Once national standards in messaging, authentication and authorisation are created, individual system suppliers can connect their disparate software, new and legacy data to create a seamles integrated electronic patient record, that can slowly evolve, develop and keep pace with developments - both in IT and medicine. It is important not to forget the legacy data that is out there - in pathology, and even in radiology. Bespoke radiology imaging software should be able to publish patient’s data in a standard fashion allowing it to be integrated at the desktop.

Local systems can be designed with local users in mind, all operating on the same secure network. When a local rapid access endoscopy unit wants to start prospectively auditing requests, customising their own request “messages” should be straightforward and seamless to those that use them.

In creating a working, living, evolving distributed electronic patient record, it does not matter that data is stored by a number of different organisations, and it does not matter when in fifteen years time the NHS organisational landscape changes. Centralising data away from the people who create it would be a mistake. A distributed flexible system is easy to centralise in the future when needs change. The converse is not true.

The recent Welsh publication “Informing healthcare” [1] talks about created a Wales-wide electronic patient record. It goes on to ask whether Welsh systems should be aligned to information standards in their English counterparts. I find it difficult to believe that such a question even needs to be asked, and it is this lack of far-sightedness that means the millions of pounds will yet again be squandered on IT systems that its users can’t use.

[1] “Informing Healthcare”. http://www.wales.nhs.uk/ihc

The fact that most medical records are a type of communication is important. It is easy to assume that medical records are simply a record of medical practice, a longitudinal narrative of what happened to a patient. They are not. Medical records are a key enabler of healthcare. They are a piece of the workflow, a way of formulating and synthesising evidence and of marshalling opinion.

When medical records are on paper, they are familiar and useful but have their own share of problems as well, as I discuss in Section 2.1 of my clinical design document. Their sheer weight gives me information about the burden of pathology or at least, medical care in or for an individual patient.

Digitising the medical record is much more than simply copying the workflows and processes around paper records. When I added secure messaging to the PatientCare platform back in 2009, the teams looking after patients with a range of long-term health conditions embraced the ability to send messages linked securely to an electronic patient record with enthusiasm. They now record over 1000 messages every month; the graph below shows the adoption rate between 2010 and 2015.

Secure messages sent per month

However, users soon asked for “carbon copy” functionality, asking to send a single message to multiple colleagues. I have still not heard a compelling justification to add this and have not done so. Users use messaging not just as a means of communication, but just as on paper, as a means of managing their work, the tasks to which they must attend. Conceptually therefore, a message written on a post-it note and put on my desk acts not only as a means of communicating something, but is usually asking me to do something. In digitising this process, it is not appropriate to simply create a new form of electronic mail, but understand how paper is not just a form of communication.

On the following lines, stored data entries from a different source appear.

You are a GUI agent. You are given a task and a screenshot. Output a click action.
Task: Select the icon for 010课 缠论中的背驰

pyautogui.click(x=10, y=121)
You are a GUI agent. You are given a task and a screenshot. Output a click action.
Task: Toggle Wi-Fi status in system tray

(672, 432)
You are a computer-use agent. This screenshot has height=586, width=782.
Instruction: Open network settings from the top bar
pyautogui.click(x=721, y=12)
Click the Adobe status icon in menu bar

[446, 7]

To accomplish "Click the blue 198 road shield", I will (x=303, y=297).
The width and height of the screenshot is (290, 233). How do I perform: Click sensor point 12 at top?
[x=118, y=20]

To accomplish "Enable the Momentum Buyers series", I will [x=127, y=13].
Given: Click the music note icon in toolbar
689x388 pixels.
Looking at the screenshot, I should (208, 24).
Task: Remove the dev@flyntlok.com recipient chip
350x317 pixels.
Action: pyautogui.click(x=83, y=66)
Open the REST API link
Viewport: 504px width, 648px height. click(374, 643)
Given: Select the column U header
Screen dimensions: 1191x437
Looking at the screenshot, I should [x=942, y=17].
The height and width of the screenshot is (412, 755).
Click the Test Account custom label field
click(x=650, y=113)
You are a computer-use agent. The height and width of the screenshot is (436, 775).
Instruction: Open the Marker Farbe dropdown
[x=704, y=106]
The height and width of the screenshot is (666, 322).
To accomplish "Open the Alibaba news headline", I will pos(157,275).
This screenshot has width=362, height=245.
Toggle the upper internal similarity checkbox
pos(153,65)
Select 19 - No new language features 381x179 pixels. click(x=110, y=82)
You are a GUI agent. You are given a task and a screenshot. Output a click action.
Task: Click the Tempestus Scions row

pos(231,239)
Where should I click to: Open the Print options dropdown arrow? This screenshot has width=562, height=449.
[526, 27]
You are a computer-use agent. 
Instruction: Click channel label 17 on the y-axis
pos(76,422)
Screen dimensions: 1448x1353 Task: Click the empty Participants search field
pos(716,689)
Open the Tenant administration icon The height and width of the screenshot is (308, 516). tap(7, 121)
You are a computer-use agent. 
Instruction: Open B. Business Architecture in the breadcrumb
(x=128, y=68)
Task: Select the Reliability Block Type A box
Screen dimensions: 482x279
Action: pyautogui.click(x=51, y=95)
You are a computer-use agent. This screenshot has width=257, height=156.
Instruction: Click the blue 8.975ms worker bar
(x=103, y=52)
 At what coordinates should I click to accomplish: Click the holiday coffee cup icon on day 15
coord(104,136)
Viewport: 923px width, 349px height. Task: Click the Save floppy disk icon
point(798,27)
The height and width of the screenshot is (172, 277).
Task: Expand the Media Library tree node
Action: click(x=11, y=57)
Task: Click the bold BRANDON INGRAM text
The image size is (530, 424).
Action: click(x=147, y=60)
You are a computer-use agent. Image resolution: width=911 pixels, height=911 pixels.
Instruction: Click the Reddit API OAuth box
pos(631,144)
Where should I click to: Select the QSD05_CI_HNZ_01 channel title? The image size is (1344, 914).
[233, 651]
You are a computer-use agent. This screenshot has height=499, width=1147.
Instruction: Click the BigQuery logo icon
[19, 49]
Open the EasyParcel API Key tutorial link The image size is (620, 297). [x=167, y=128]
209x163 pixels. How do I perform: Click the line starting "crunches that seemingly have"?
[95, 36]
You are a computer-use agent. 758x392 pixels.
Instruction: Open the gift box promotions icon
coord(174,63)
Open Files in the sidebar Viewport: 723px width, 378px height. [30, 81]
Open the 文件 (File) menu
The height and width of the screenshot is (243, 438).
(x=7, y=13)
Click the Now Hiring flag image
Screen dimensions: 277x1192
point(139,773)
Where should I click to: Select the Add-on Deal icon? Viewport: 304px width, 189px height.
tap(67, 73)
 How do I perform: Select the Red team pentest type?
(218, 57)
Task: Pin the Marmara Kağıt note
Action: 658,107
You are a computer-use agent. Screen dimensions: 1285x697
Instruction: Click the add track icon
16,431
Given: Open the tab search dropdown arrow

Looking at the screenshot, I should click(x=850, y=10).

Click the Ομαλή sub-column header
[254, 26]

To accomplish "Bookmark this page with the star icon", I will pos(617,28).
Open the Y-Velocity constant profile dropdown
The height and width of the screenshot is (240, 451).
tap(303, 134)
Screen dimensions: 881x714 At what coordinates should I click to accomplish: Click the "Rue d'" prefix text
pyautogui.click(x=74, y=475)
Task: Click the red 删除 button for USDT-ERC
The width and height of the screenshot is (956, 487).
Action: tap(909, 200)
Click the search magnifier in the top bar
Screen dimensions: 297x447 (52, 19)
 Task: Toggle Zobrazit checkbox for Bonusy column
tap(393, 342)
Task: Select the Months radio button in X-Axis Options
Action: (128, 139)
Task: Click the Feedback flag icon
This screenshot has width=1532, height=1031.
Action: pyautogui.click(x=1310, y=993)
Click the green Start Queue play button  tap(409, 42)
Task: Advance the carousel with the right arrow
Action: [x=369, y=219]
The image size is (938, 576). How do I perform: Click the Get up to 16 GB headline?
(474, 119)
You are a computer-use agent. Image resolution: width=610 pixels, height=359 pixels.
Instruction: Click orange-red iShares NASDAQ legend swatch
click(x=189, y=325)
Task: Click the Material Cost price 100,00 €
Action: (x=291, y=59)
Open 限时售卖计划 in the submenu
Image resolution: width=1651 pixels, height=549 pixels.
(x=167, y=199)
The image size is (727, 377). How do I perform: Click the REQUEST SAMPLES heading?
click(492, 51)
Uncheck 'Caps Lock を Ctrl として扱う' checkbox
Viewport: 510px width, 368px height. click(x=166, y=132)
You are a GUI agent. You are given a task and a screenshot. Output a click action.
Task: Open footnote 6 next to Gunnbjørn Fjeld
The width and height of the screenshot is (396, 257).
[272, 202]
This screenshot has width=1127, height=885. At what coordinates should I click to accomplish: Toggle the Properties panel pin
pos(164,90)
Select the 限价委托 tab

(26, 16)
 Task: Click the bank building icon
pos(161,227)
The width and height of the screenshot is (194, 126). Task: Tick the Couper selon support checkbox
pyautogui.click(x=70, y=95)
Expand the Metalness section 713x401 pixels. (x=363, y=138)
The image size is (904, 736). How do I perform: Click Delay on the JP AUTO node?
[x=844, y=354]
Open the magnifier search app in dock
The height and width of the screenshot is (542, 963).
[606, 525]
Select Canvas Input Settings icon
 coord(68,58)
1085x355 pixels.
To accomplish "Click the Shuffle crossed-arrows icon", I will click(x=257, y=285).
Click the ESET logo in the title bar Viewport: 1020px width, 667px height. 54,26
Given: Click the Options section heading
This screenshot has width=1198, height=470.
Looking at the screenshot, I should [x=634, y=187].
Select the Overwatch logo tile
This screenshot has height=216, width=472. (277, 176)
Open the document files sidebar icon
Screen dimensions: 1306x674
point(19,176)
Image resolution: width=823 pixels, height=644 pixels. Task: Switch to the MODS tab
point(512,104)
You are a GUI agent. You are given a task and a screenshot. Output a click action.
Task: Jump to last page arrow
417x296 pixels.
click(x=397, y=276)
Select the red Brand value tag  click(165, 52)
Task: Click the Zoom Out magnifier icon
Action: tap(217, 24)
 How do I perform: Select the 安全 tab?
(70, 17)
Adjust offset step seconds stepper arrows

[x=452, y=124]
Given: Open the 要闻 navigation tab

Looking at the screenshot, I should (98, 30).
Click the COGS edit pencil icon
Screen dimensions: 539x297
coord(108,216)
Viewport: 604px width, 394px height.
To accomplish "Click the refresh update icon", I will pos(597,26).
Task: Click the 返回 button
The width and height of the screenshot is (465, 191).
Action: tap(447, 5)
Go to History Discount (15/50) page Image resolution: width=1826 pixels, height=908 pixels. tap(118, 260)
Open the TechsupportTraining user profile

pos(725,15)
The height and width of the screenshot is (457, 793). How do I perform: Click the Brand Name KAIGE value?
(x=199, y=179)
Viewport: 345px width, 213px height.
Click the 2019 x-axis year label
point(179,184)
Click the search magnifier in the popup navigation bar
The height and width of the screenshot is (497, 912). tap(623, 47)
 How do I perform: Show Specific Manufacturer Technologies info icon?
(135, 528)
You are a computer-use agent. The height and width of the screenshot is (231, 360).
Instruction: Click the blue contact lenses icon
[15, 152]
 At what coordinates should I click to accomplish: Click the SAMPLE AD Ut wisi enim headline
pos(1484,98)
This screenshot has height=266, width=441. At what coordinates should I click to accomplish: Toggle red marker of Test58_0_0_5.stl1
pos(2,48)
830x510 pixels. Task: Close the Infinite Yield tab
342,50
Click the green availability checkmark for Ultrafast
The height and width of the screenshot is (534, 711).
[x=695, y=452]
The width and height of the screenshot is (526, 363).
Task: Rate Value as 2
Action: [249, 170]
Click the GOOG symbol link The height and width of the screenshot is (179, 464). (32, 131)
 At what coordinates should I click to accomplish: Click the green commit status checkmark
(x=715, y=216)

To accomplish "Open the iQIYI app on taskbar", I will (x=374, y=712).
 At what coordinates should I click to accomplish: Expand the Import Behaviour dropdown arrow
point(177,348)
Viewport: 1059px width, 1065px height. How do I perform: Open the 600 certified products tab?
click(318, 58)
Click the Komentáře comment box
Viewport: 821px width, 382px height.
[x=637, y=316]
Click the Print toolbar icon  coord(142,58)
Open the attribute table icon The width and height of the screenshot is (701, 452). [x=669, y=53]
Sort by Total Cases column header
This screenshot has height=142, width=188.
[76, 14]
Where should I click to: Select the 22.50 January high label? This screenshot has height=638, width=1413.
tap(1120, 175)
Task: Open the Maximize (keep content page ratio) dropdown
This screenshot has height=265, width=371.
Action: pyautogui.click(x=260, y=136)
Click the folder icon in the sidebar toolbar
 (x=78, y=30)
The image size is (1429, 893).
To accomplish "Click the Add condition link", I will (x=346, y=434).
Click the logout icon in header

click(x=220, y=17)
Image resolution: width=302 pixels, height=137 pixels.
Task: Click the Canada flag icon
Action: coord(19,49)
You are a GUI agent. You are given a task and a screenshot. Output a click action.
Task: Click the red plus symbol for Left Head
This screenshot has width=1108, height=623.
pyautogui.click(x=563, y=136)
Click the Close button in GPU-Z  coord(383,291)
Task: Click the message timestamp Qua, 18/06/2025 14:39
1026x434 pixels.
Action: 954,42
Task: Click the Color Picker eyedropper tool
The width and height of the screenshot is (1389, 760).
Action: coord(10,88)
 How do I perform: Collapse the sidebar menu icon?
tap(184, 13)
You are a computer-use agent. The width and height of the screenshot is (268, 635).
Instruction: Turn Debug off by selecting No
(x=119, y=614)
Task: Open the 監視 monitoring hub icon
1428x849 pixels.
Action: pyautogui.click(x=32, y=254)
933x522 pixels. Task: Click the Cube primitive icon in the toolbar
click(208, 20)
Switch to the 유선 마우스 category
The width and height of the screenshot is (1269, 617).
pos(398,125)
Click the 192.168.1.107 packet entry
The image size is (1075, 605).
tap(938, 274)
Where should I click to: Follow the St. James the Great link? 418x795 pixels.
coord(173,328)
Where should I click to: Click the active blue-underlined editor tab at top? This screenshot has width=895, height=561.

The commonest reason cited by users wanting a “carbon copy” function was to “let someone know” something. I would ask why this were needed, unless that person had to act on that information. If that indeed were necessary, then the user should forward the original message with an annotation. Otherwise, the message is clearly visible for all time within our electronic record and so would be visible to the person who “needed to know but not do anything about it”, when they did need to see it.

Was I therefore wrong in 2003 when I said that “communication is the key”. I don’t think so: I was trying to push for interoperability and data standards, but medical records are much more than clinical correspondence and so digitisation must model not only the communication but the processes and workflow in which that communication sits.

My final thought: medical records are all about people: the patient obviously, but also the team of health professionals who work to look after and support that patient. Digitisation of medical records that neglects either communication or the people involved will, in my opinion, be doomed to failure.